Did Public Subsidies Kill Delta at PIT?

Member Group : Allegheny Institute

So, what’s the truth about the effects of the Allegheny County Airport Authority using public dollars to subsidize airlines flying into and out of Pittsburgh International Airport (PIT)?

That such actions have deleterious consequences that those engaging in them refuse to recognize, concludes a new analysis by scholars at the Allegheny Institute for Public Policy.

“It is axiomatic that when subsidies are given to induce new airlines to offer flights out of PIT to specific destinations there will be consequences for existing carriers, with especially severe consequences if the subsidized flights are in direct competition with existing flights,” say Frank Gamrat, executive director of the Pittsburgh think tank, and Jake Haulk, its president-emeritus and senior advisor.

“More generally, offering subsidies to induce any carrier to start a new route is an admission that, unsubsidized, the route is not profitable because basic demand is not there,” the Ph.D. economists note (in Policy Brief Vol. 18, No. 41).

“Unfortunately, this is a lesson the authority seems unwilling to learn or acknowledge,” Gamrat and Haulk add.

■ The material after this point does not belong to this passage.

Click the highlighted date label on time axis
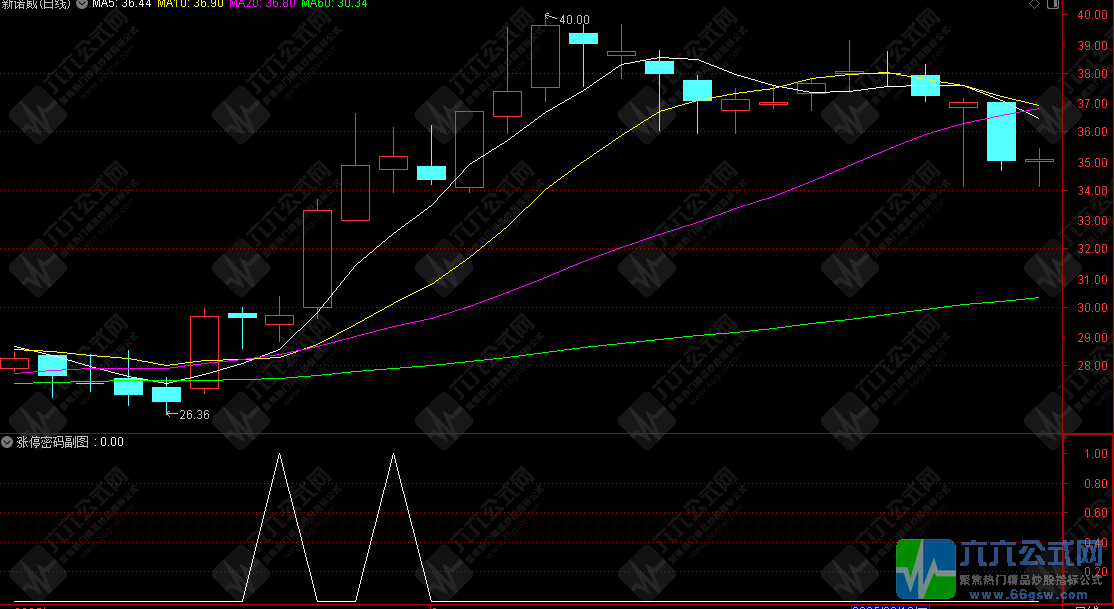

The Airport Authority – armed with state gambling and shale gas proceeds and assorted government grants and/or loans — has been on a tear in recent years, prosecuting the philosophy that if you subsidize airlines they not only will come to Pittsburgh but also prime the pump of economic progress.

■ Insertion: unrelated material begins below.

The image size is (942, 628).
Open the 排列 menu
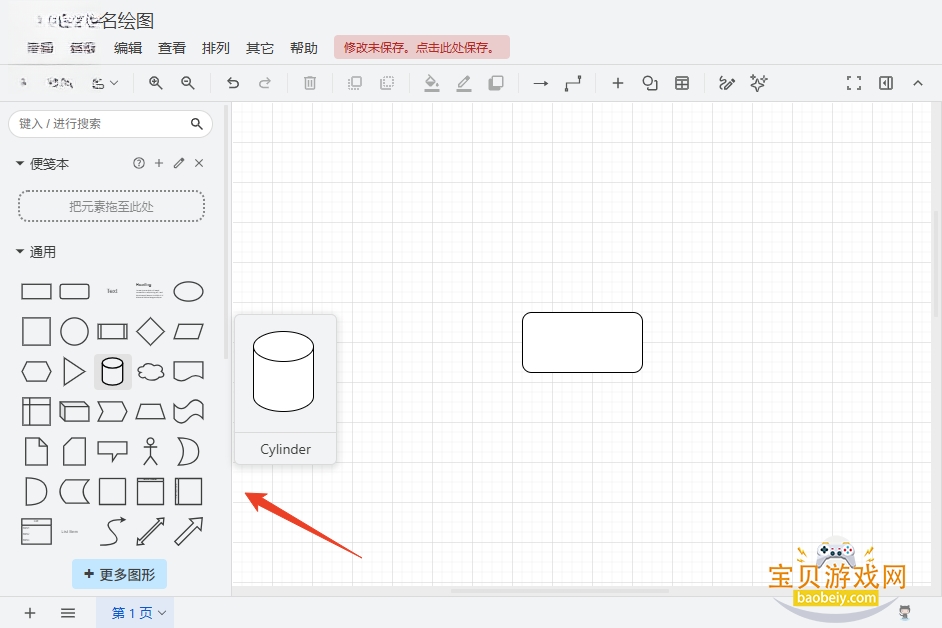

But in the case of Delta Air Lines, subsidizing direct competitors offering new European flights certainly appears to have led to it pulling out of the Pittsburgh market.

In 2017, the Airport Authority began subsiding European routes served by WOW Air and Condor. Then, this past July, the authority announced a $3 million public subsidy to British Airways to begin non-stop flights between Pittsburgh and London beginning in April 2019.

But less than a month later, on Aug. 22, Delta, which had been providing the only non-stop flight from PIT to Europe – to Paris between 2009 and 2017 — announced it was ending that service “due to increased transatlantic capacity in the Pittsburgh market.”

“Loosely translated, there are too many seats and not enough passengers to fill them,” Gamrat and Haulk say.

And do remember that when the British Airways flights were announced in July, an airline spokesman cited a supposed pent-up demand for travel from Pittsburgh to Europe.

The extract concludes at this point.